Poeta y cineasta de la negritud. Así la definieron en Documenta Madrid, festival que el pasado año mostró por primera vez en el Estado español su obra, la mayoría inédita. Cine panafricanista feminista y anticolonial.
Su carrera comenzó como actriz. Fue en París donde ingresó a una escuela de artes dramáticos. Junto a su esposo, el angoleño Mário Pinto de Andrade, recibió una beca y estudió cine con el director soviético Mark Donskoi en Moscú en 1961. Allí conoció al cineasta Ousmane Sembène.
Maldoror obtuvo reconocimiento internacional por su largometraje ‘Sambizanga’ (1972), sobre la Guerra colonial portuguesa acaecida en Angola. Aseguró con ironía que la filmó porque era necesario «conocer la guerra, no solo las bananas que comemos…».
Previamente había rodado ‘Monangambé (1971).

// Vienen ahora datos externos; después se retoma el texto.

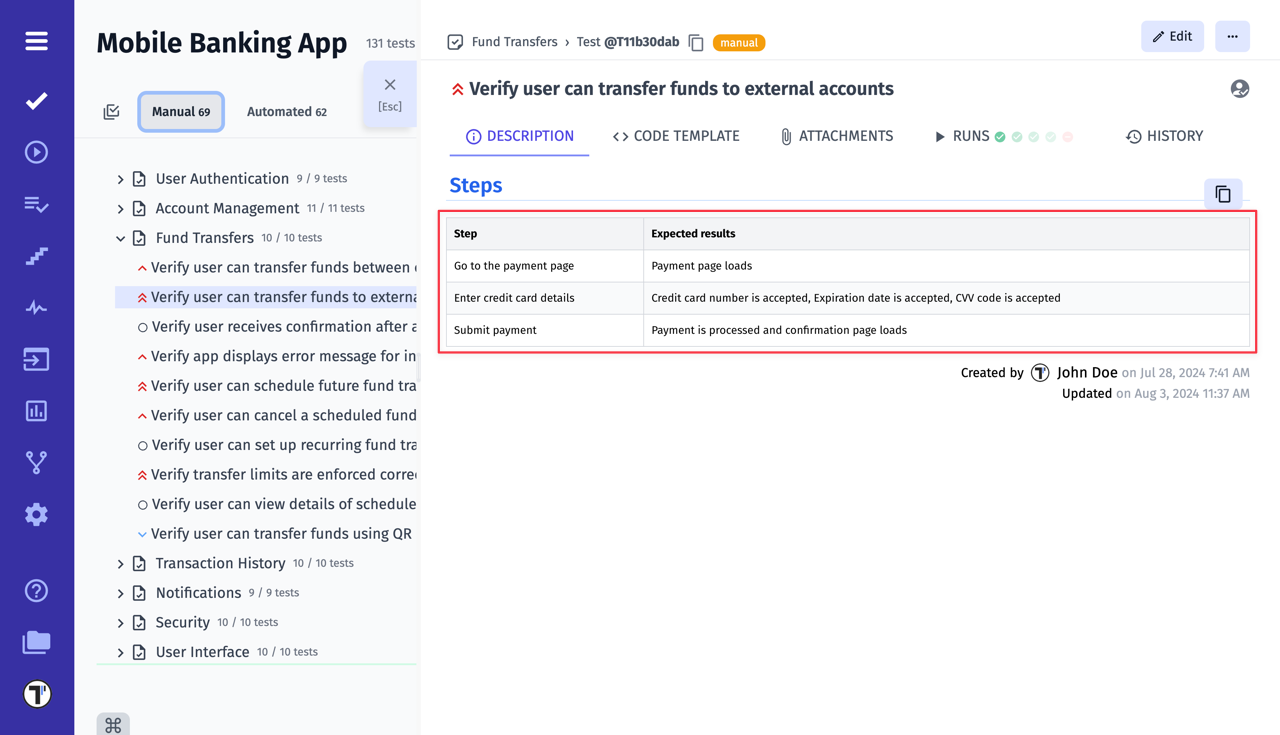Open the hamburger navigation menu
The image size is (1280, 735).
[x=36, y=41]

En ambos títulos se basó en la historia del escritor angoleño José Luandino Vieira.
En 1971 se fue hasta la selva de Guinea Bisseau a rodar ‘Des fusils pour Banta’, con apoyo del gobierno argelino y un elenco compuesto por los luchadores de la resistencia que interpretaban su propio papel y donde la falta de comida y medicinas y hasta las bombas eran ciertas. Tres meses de pura odisea. «Hasta este momento la guerra había sido algo muy abstracto para mí», confesó a la revista ‘Jeune Afrique’ en 1971. El filme ni siquiera llegó a montarse.
«Querida Sarah Maldoror», le dijo el ministro de Cultura francés Fréderic Mitterrand en 2011 al nombrarla Caballero de la Orden Nacional del Mérito francés, «francamente, usted es una rebelde, una luchadora contra las injusticias, una humanista resuelta. A lo largo de su carrera no ha cesado de insistir, informar y mostrar las realidades más difíciles a través de la lente de su cámara de un modo a la vez realista y poético. Su mirada sobre la memoria de la esclavitud y del colonialismo es para todos nosotros de un valor único».